Dark Shadows (2012)
Dir. Tim Burton
2.5 out of 5
Dark Shadows is the eighth collaboration between Tim Burton and Johnny Depp, a partnership that endures thanks to Depp’s ability to immerse himself in Burton’s increasingly facile brand of make-believe without losing his pathos underneath all the pancake makeup and wild hairpieces. Burton’s more recent efforts have been criticized for lacking the depth of his earlier movies, but without the skill of a star like Depp (who has now starred in the director’s last four films) they’d be even harder to justify as something other than pretenses for weird, gothic dress-up. And while Dark Shadows is by no means an unwatchable film, it’s immensely telling of how the creative heat has transferred from director to star over the course of the past 20 years.

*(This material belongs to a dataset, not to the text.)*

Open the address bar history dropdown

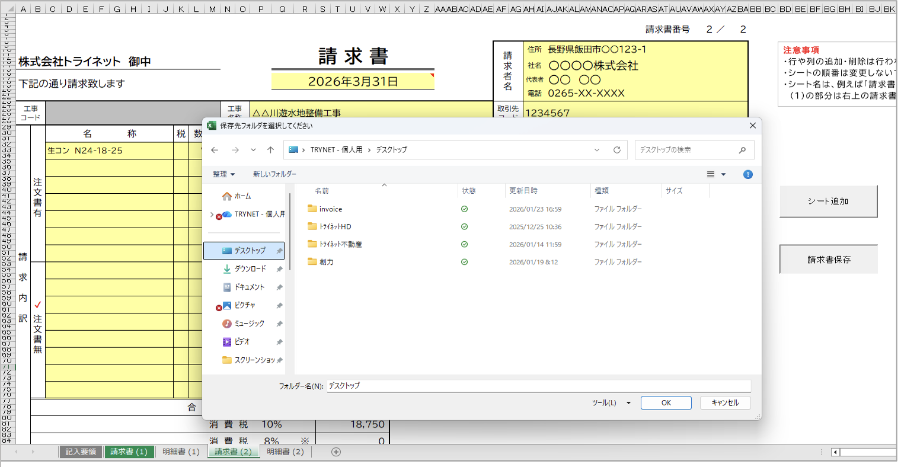(597, 150)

Based on the supernatural daytime serial of the late 1960s, the film concerns the lovesick vampire Barnabas Collins (Depp) and his attempts to resurrect his aristocratic family’s fishing business in the Maine hamlet where he first arrived as a boy in the 18th century. His task is complicated by the fact that he’s been taking a dirt nap for almost two centuries, entombed by angry villagers after he was saddled with the curse of vampirism by former lover and vengeful witch Angelique Bouchard (Eva Green). While Barnabas struggles to adapt to the late-20th century and its twin plagues of hippies and McDonald’s, Angelique has used the intervening years to build her own seafood empire that makes the barely hanging-on Collins concern feel like a fading memory.

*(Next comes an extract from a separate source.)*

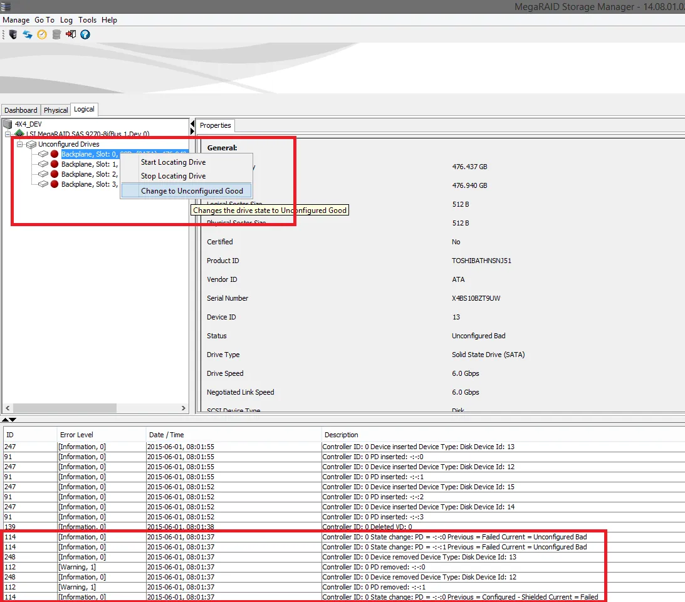Click the gray database stack toolbar icon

The swinging ‘70s are a boon to Barnabas’ libido, however, and it’s here where Dark Shadows surrenders to dull melodrama despite the best efforts of its committed cast. Even after murdering his parents and his betrothed, Angelique still has her sights set on Barnabas’ heart, and their impassioned romp destroys the witch’s ultramodern boardroom in one of the movie’s giddiest sequences. But the film is unfortunately hamstrung by the chemistry-free pairing of Barnabas and Victoria Winters (Bella Heathcote), a stoic woman who’s the spitting image of his long-lost fiancé. Seth Grahame-Smith’s disjointed script also squanders the talents of Michelle Pfeiffer, Jonny Lee Miller, and Chloë Grace Moretz as the extended Collins clan, stranding them in subplots with no momentum and undermining what little development they achieve with a contrived ending full of empty twists. Credit Depp’s performance for giving Dark Shadows a friskiness that many of Burton’s recent projects have lacked, but it’s just not enough to breathe new life into the movie’s moribund soap opera shenanigans.